(a)   A respondent committed after a trial shall be entitled to examination of his or her mental condition at least one time each year. Examinations may be ordered more frequently at the discretion of the court.

(b)   The respondent may retain, or if indigent, the court may appoint, a qualified professional to conduct the examination. The examiner shall be given access to all records concerning the respondent.

(c)   The report stating the result of any examination conducted pursuant to paragraph (a) or (b) shall be provided to the court for review.

(d)   A respondent who receives written notice of the examination, and waives his or her rights to confidentiality of the result, and who petitions the court over the objection of the director of the facility where the respondent is housed, has the right to a hearing limited to determining whether probable cause exists to believe the respondent’s condition has so changed, that it is safe for the respondent to be at large, and that the respondent will not engage in acts of sexual violence if discharged.
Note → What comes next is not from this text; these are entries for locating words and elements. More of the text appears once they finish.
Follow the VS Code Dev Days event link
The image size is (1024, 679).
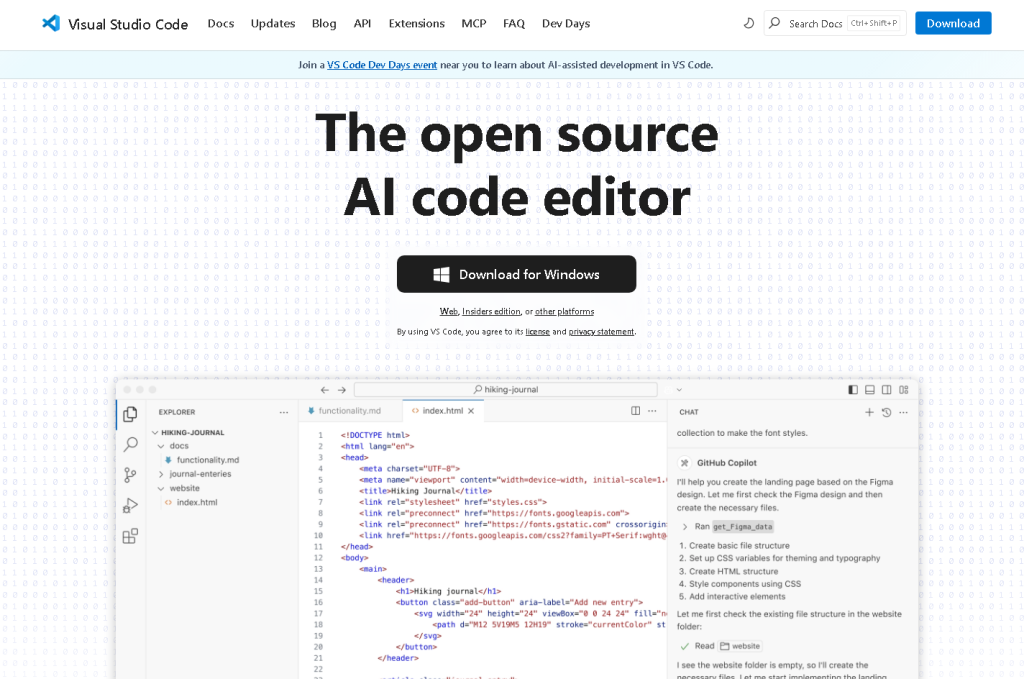tap(382, 65)
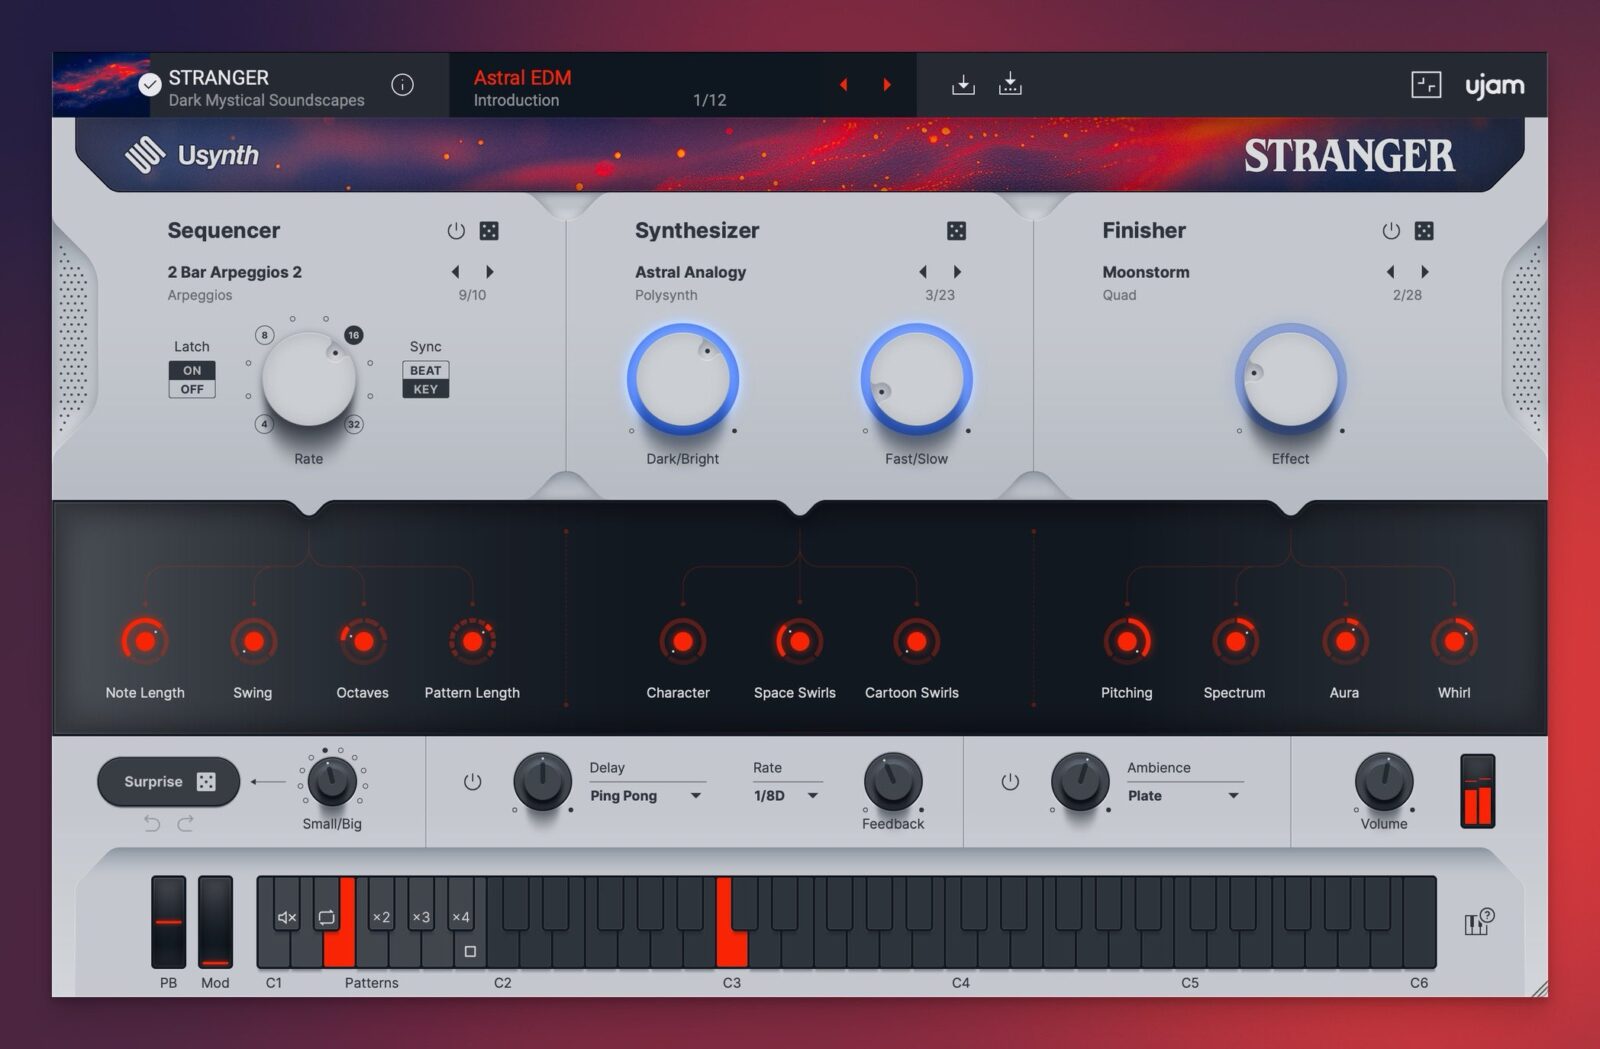
Task: Click the keyboard help icon
Action: tap(1478, 922)
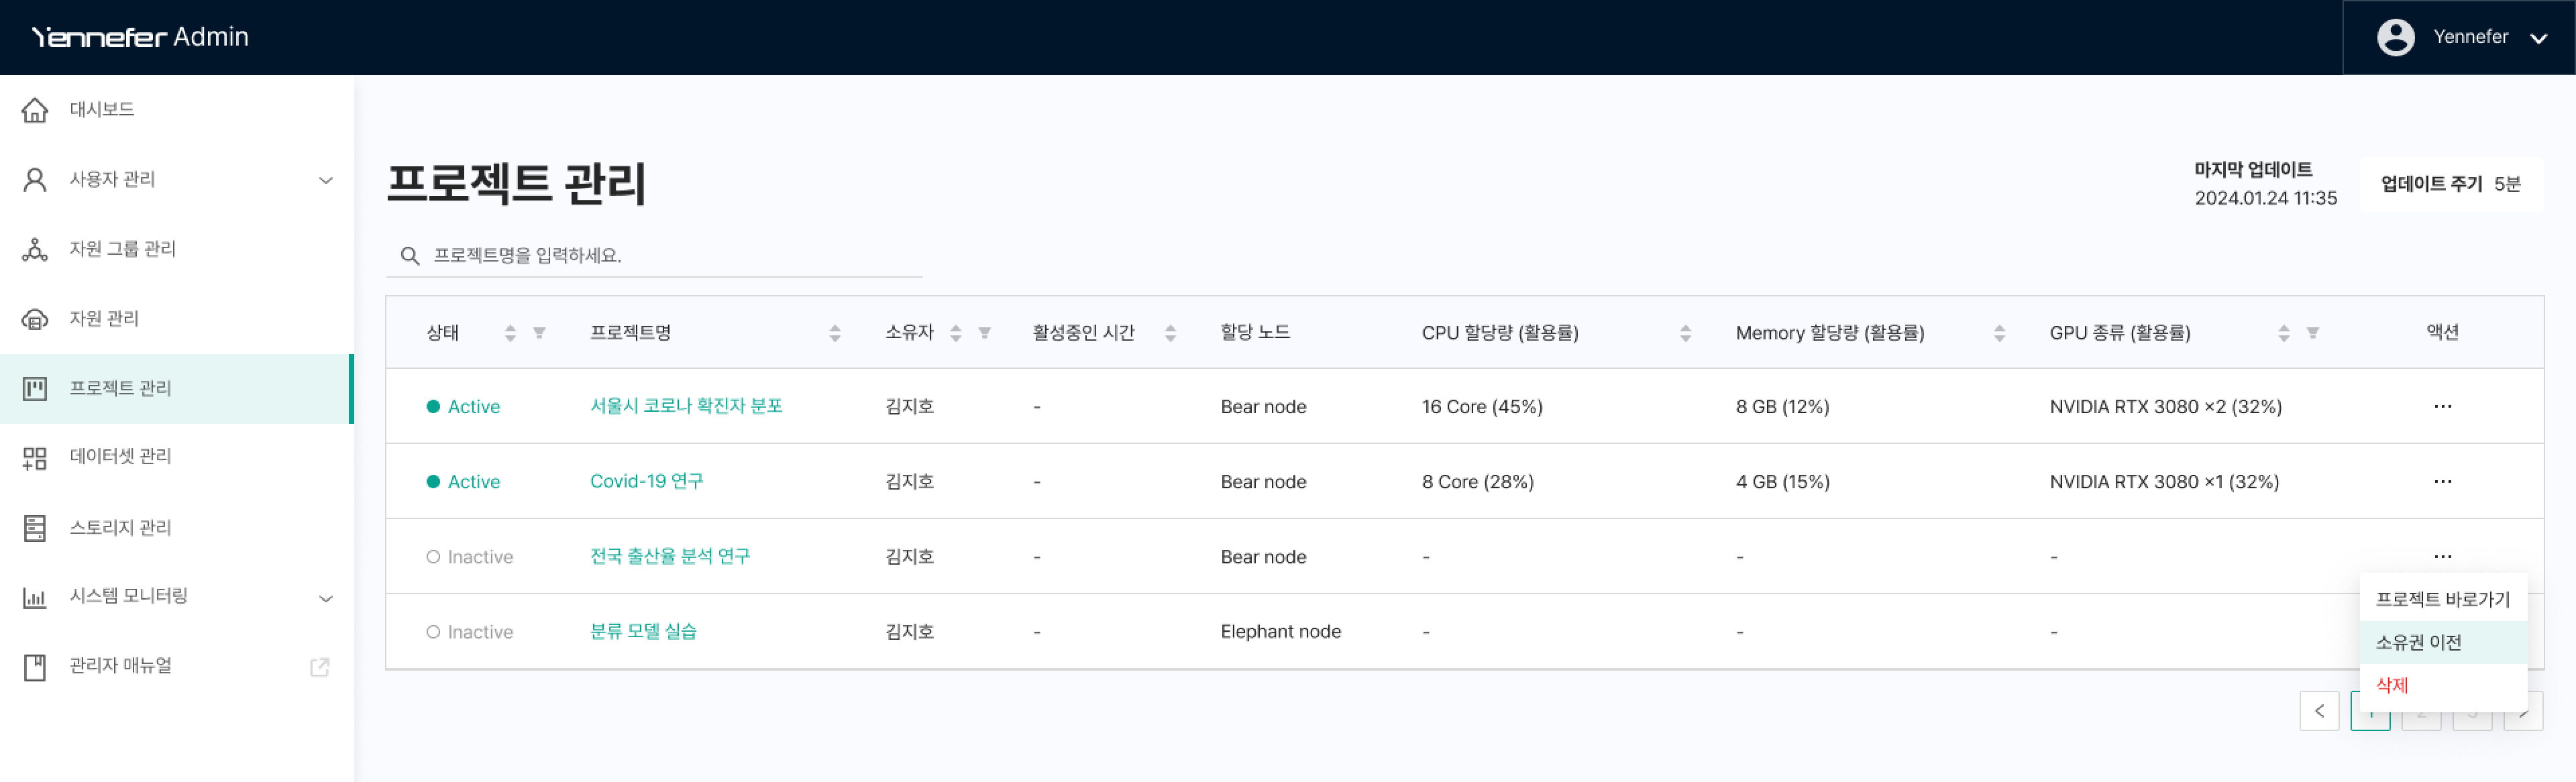This screenshot has height=782, width=2576.
Task: Click the resource group management icon
Action: [35, 249]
Both the state attorney and the respondent may present evidence. The respondent has the right to be represented by counsel and the right to be present at the hearing.
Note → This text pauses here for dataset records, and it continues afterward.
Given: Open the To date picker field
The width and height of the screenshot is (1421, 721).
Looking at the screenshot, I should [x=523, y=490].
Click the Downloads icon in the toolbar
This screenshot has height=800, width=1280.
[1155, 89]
(e)   If it is determined that there is sufficient probable cause to believe it is safe to release the person, the court shall set the petition for a non-jury trial.
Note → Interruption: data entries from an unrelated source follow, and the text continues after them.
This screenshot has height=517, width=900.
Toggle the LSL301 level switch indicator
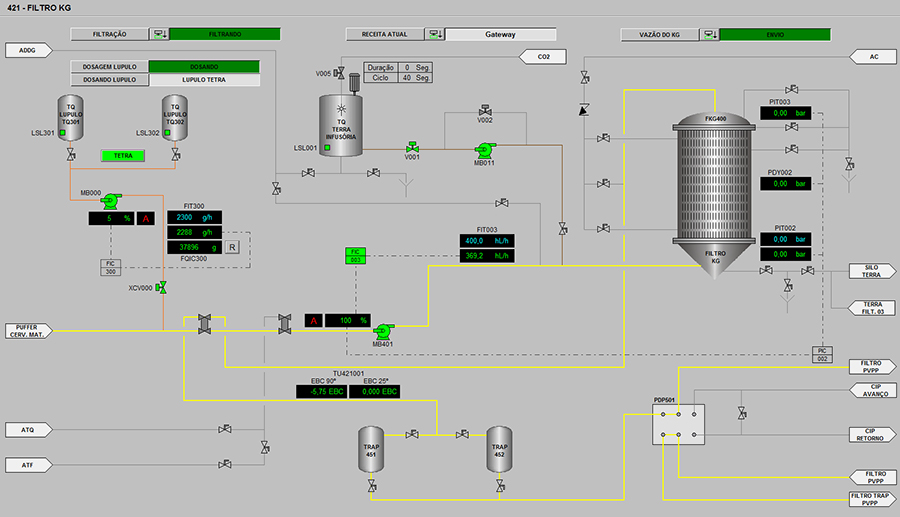pyautogui.click(x=61, y=133)
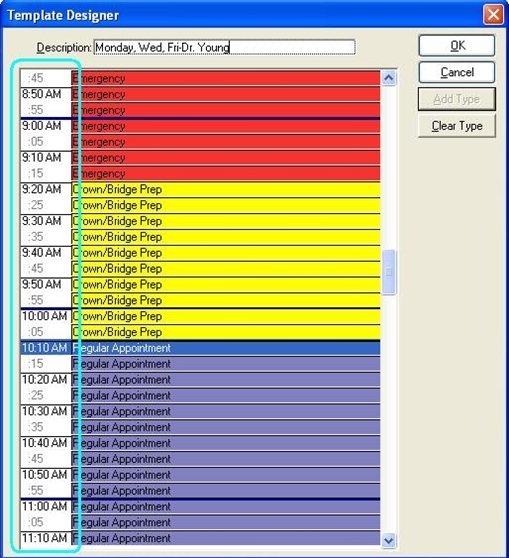Click the scroll up arrow
The height and width of the screenshot is (558, 509).
tap(389, 78)
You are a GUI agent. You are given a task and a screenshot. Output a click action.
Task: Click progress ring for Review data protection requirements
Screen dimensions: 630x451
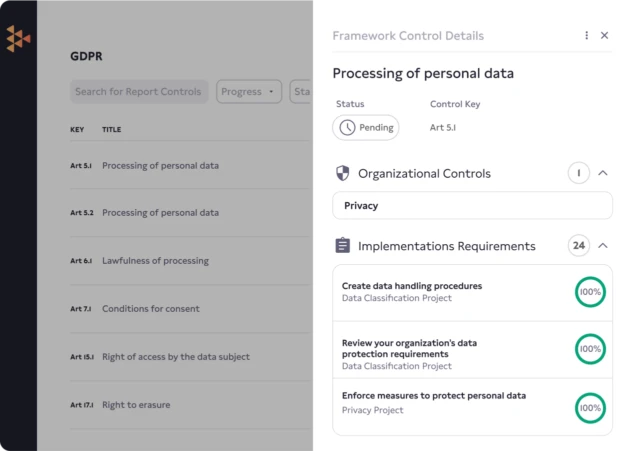coord(590,349)
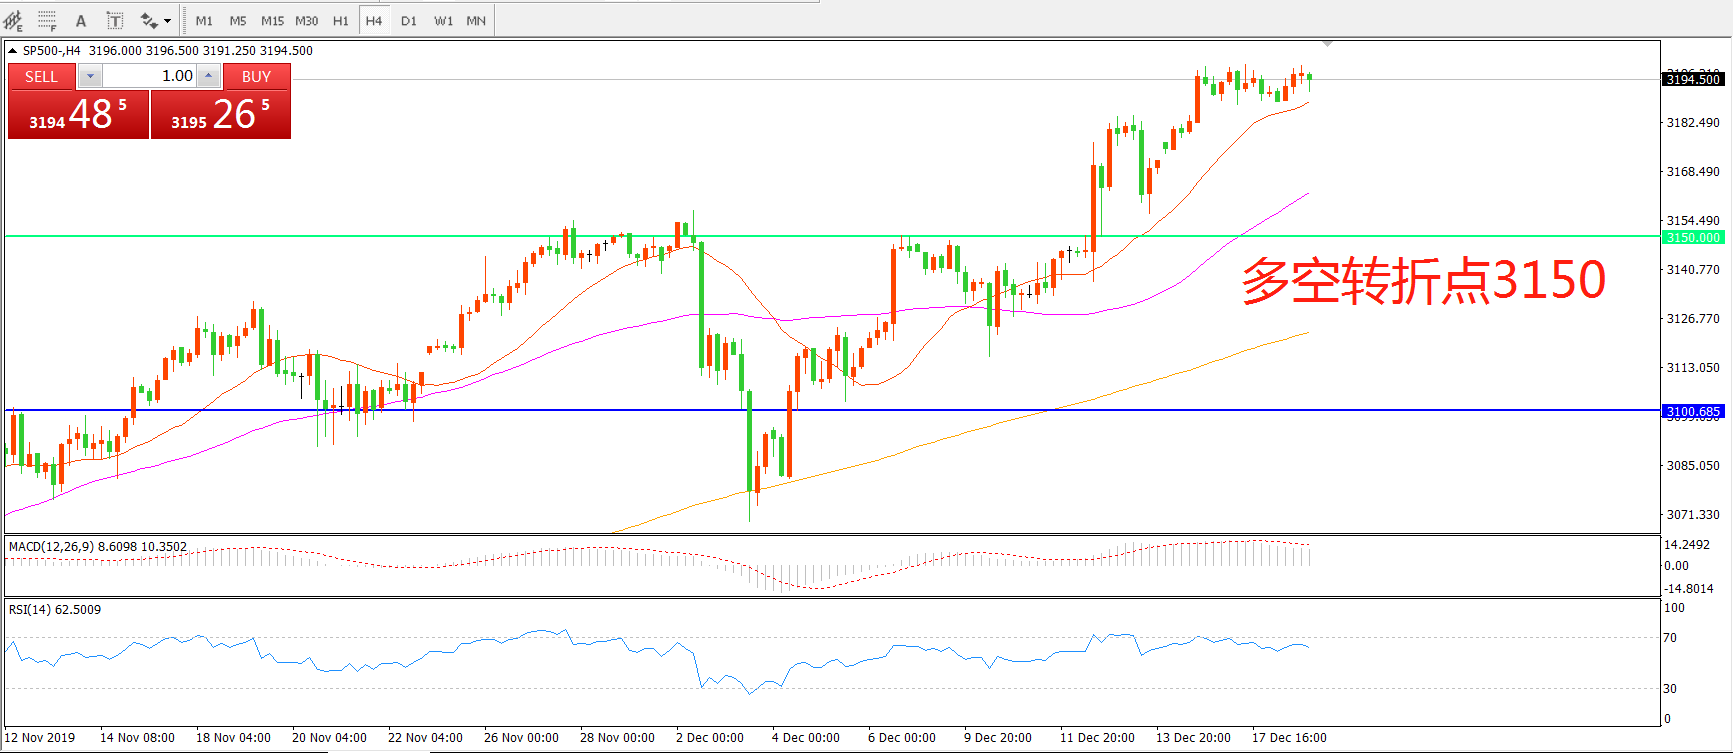Screen dimensions: 1733x753
Task: Click the blue 3100.685 price level label
Action: pyautogui.click(x=1693, y=411)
(f)    The state attorney shall have the right to have the person examined by professionals chosen by the state prior to the trial.

(g)   The burden is on the state to prove, by clear and convincing evidence, that it is not safe for the person to be at large and that, if released, the person is likely to engage in acts of sexual violence.

(h)   At the conclusion of any trial conducted under this rule, the judge shall enter an appropriate final judgment which shall be appealable pursuant to the applicable Rules of Appellate Procedure.